#### Task to carry out
All of the entries below are to be repeated word for word.

#### Records for this task
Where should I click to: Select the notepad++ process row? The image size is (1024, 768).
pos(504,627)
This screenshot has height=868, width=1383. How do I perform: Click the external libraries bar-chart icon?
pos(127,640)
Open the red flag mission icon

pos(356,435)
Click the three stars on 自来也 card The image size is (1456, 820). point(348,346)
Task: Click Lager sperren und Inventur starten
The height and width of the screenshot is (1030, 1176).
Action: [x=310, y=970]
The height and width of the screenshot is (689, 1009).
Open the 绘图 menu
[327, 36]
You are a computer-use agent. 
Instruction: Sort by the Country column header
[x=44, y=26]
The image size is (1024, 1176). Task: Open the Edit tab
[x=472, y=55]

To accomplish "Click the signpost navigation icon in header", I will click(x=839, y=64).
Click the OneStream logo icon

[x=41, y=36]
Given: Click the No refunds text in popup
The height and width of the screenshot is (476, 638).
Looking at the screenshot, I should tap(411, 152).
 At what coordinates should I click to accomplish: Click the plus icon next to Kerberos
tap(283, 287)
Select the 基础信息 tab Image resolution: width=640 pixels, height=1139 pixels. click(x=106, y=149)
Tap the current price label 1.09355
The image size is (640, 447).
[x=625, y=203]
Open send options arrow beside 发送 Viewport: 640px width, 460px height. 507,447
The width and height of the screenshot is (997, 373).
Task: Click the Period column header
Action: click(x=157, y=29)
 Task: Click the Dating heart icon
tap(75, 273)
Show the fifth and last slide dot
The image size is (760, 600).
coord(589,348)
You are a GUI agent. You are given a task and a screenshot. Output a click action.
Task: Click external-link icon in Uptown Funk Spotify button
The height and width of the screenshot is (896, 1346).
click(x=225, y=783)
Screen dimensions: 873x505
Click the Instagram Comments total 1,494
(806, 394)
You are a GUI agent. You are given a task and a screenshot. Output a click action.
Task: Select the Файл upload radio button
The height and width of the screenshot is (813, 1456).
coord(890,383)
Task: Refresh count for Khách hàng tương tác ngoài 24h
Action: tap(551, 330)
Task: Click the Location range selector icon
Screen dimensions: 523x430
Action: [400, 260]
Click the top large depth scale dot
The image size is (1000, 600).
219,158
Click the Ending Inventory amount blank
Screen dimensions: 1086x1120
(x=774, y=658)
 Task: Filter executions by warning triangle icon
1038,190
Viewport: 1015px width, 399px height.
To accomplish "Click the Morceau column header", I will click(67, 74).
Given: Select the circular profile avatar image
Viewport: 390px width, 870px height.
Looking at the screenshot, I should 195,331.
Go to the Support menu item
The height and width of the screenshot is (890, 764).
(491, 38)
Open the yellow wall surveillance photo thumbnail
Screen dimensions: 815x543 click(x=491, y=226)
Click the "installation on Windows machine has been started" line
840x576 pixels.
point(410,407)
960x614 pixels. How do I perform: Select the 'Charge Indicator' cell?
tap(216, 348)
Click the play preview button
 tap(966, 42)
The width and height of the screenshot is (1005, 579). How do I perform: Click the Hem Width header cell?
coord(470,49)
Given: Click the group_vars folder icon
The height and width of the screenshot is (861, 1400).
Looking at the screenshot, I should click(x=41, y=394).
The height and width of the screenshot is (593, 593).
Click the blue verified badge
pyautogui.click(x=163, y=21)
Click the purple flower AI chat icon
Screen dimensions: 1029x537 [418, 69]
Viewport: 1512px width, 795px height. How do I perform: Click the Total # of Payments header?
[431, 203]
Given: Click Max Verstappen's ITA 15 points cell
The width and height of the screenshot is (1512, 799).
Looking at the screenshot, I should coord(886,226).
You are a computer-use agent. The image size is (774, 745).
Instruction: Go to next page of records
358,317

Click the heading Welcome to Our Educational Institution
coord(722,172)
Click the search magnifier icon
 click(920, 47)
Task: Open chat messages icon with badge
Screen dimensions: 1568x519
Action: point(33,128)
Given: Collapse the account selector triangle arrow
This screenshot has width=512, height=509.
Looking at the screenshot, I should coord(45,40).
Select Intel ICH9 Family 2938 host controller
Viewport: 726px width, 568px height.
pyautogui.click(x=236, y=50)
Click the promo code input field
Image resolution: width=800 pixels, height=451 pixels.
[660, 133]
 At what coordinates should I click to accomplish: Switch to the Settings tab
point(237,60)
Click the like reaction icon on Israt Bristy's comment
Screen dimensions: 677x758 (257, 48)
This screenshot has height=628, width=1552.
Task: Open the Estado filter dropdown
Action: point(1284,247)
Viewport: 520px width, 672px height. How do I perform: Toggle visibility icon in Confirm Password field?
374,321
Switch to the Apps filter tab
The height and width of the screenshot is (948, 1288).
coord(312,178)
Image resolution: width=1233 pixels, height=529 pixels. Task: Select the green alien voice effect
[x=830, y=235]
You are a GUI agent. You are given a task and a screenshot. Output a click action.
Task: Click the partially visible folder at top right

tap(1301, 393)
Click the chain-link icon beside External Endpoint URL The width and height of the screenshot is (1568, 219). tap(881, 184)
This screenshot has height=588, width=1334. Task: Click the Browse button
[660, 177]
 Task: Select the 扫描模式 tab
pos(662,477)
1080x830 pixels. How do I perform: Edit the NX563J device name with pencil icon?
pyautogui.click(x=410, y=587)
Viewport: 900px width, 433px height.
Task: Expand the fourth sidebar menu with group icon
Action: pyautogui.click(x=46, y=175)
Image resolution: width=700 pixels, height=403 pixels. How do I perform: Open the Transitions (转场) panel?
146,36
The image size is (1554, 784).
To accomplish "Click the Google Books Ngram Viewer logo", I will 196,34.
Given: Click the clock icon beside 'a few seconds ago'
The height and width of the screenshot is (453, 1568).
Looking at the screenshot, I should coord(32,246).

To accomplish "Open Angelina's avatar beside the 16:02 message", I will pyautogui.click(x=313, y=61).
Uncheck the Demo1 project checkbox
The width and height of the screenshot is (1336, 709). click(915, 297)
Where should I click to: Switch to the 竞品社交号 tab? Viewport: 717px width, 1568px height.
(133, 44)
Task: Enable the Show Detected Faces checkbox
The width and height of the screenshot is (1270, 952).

#### Answer section
Where should I click to: Select the notepad++ process row? The image size is (1024, 768).
pos(504,627)
This screenshot has height=868, width=1383. How do I perform: Click the external libraries bar-chart icon?
pos(127,640)
Open the red flag mission icon

pos(356,435)
Click the three stars on 自来也 card The image size is (1456, 820). point(348,346)
Task: Click Lager sperren und Inventur starten
The height and width of the screenshot is (1030, 1176).
Action: [x=310, y=970]
The height and width of the screenshot is (689, 1009).
Open the 绘图 menu
[327, 36]
You are a computer-use agent. 
Instruction: Sort by the Country column header
[x=44, y=26]
The image size is (1024, 1176). Task: Open the Edit tab
[x=472, y=55]

To accomplish "Click the signpost navigation icon in header", I will click(x=839, y=64).
Click the OneStream logo icon

[x=41, y=36]
Given: Click the No refunds text in popup
The height and width of the screenshot is (476, 638).
Looking at the screenshot, I should tap(411, 152).
 At what coordinates should I click to accomplish: Click the plus icon next to Kerberos
tap(283, 287)
Select the 基础信息 tab Image resolution: width=640 pixels, height=1139 pixels. click(x=106, y=149)
Tap the current price label 1.09355
The image size is (640, 447).
[x=625, y=203]
Open send options arrow beside 发送 Viewport: 640px width, 460px height. 507,447
The width and height of the screenshot is (997, 373).
Task: Click the Period column header
Action: click(x=157, y=29)
 Task: Click the Dating heart icon
tap(75, 273)
Show the fifth and last slide dot
The image size is (760, 600).
coord(589,348)
You are a GUI agent. You are given a task and a screenshot. Output a click action.
Task: Click external-link icon in Uptown Funk Spotify button
The height and width of the screenshot is (896, 1346).
click(x=225, y=783)
Screen dimensions: 873x505
Click the Instagram Comments total 1,494
(806, 394)
You are a GUI agent. You are given a task and a screenshot. Output a click action.
Task: Select the Файл upload radio button
The height and width of the screenshot is (813, 1456).
coord(890,383)
Task: Refresh count for Khách hàng tương tác ngoài 24h
Action: tap(551, 330)
Task: Click the Location range selector icon
Screen dimensions: 523x430
Action: [400, 260]
Click the top large depth scale dot
The image size is (1000, 600).
219,158
Click the Ending Inventory amount blank
Screen dimensions: 1086x1120
(x=774, y=658)
 Task: Filter executions by warning triangle icon
1038,190
Viewport: 1015px width, 399px height.
To accomplish "Click the Morceau column header", I will click(67, 74).
Given: Select the circular profile avatar image
Viewport: 390px width, 870px height.
Looking at the screenshot, I should 195,331.
Go to the Support menu item
The height and width of the screenshot is (890, 764).
(491, 38)
Open the yellow wall surveillance photo thumbnail
Screen dimensions: 815x543 click(x=491, y=226)
Click the "installation on Windows machine has been started" line
840x576 pixels.
point(410,407)
960x614 pixels. How do I perform: Select the 'Charge Indicator' cell?
tap(216, 348)
Click the play preview button
 tap(966, 42)
The width and height of the screenshot is (1005, 579). How do I perform: Click the Hem Width header cell?
coord(470,49)
Given: Click the group_vars folder icon
The height and width of the screenshot is (861, 1400).
Looking at the screenshot, I should click(x=41, y=394).
The height and width of the screenshot is (593, 593).
Click the blue verified badge
pyautogui.click(x=163, y=21)
Click the purple flower AI chat icon
Screen dimensions: 1029x537 [418, 69]
Viewport: 1512px width, 795px height. How do I perform: Click the Total # of Payments header?
[431, 203]
Given: Click Max Verstappen's ITA 15 points cell
The width and height of the screenshot is (1512, 799).
Looking at the screenshot, I should coord(886,226).
You are a computer-use agent. The image size is (774, 745).
Instruction: Go to next page of records
358,317

Click the heading Welcome to Our Educational Institution
coord(722,172)
Click the search magnifier icon
 click(920, 47)
Task: Open chat messages icon with badge
Screen dimensions: 1568x519
Action: point(33,128)
Given: Collapse the account selector triangle arrow
This screenshot has width=512, height=509.
Looking at the screenshot, I should coord(45,40).
Select Intel ICH9 Family 2938 host controller
Viewport: 726px width, 568px height.
pyautogui.click(x=236, y=50)
Click the promo code input field
Image resolution: width=800 pixels, height=451 pixels.
[660, 133]
 At what coordinates should I click to accomplish: Switch to the Settings tab
point(237,60)
Click the like reaction icon on Israt Bristy's comment
Screen dimensions: 677x758 (257, 48)
This screenshot has height=628, width=1552.
Task: Open the Estado filter dropdown
Action: point(1284,247)
Viewport: 520px width, 672px height. How do I perform: Toggle visibility icon in Confirm Password field?
374,321
Switch to the Apps filter tab
The height and width of the screenshot is (948, 1288).
coord(312,178)
Image resolution: width=1233 pixels, height=529 pixels. Task: Select the green alien voice effect
[x=830, y=235]
You are a GUI agent. You are given a task and a screenshot. Output a click action.
Task: Click the partially visible folder at top right

tap(1301, 393)
Click the chain-link icon beside External Endpoint URL The width and height of the screenshot is (1568, 219). tap(881, 184)
This screenshot has height=588, width=1334. Task: Click the Browse button
[660, 177]
 Task: Select the 扫描模式 tab
pos(662,477)
1080x830 pixels. How do I perform: Edit the NX563J device name with pencil icon?
pyautogui.click(x=410, y=587)
Viewport: 900px width, 433px height.
Task: Expand the fourth sidebar menu with group icon
Action: pyautogui.click(x=46, y=175)
Image resolution: width=700 pixels, height=403 pixels. How do I perform: Open the Transitions (转场) panel?
146,36
The image size is (1554, 784).
To accomplish "Click the Google Books Ngram Viewer logo", I will 196,34.
Given: Click the clock icon beside 'a few seconds ago'
The height and width of the screenshot is (453, 1568).
Looking at the screenshot, I should coord(32,246).

To accomplish "Open Angelina's avatar beside the 16:02 message", I will pyautogui.click(x=313, y=61).
Uncheck the Demo1 project checkbox
The width and height of the screenshot is (1336, 709). click(915, 297)
Where should I click to: Switch to the 竞品社交号 tab? Viewport: 717px width, 1568px height.
(133, 44)
Task: Enable the Show Detected Faces checkbox
The width and height of the screenshot is (1270, 952).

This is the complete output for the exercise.